Imperial accounting and economic knowledge: A pre-history of ‘the economy’ — Australian Historical Association annual conference hosted by The Australian National University

Imperial accounting and economic knowledge: A pre-history of ‘the economy’ (508)

Ben Huf 1
  1. University of Sydney, Sydney

Historians have recently recounted the ‘invention of the economy’ by experts, statisticians and economists in the early twentieth century as a measurable, techno-political object to be managed by national governments. Focusing on innovations in national accounting, these studies tend to treat the relationship between governmental enumeration and economic knowledge as unproblematic. However, these practices also have a history. Both the idea that statistics offered an objective numerical representation of reality, and that these could be interpreted as economic facts, also had to be invented. This paper explores these transformations in the context of nineteenth-century imperial governance in colonial NSW to broaden the chronological, geographical and intellectual parameters for understanding the pre-history of the economy. As nineteenth-century European governments produced an ‘avalanche in printed numbers’, colonies were important sites to experiment with the epistemological status of numerical information.
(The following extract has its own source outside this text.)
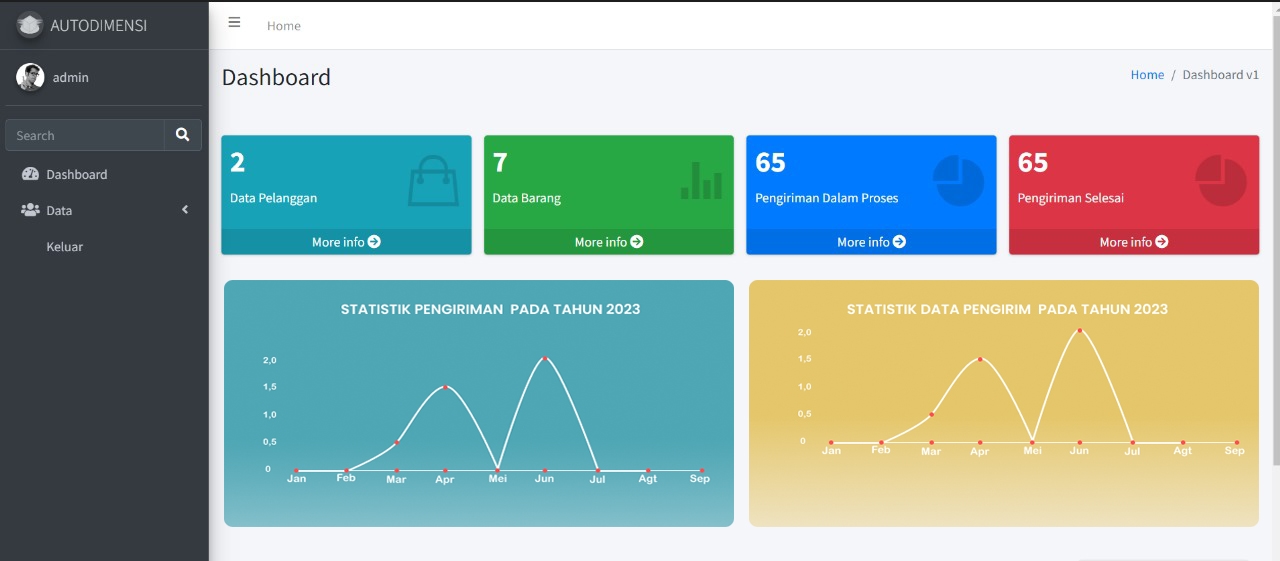Click the bar chart icon on Data Barang card

(701, 180)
Initially, the penal colony was monitored with musters and Blue Books as strategies in imperial surveillance. As these activities became publicly disputed, colonial bureaucrats began organising numbers with generalisations drawn from political economy to interpret government counting with a new validity, culminating in an annual Statistical Register (from 1857). This instituted new kinds of official memory from which ‘the economy’ was later constructed.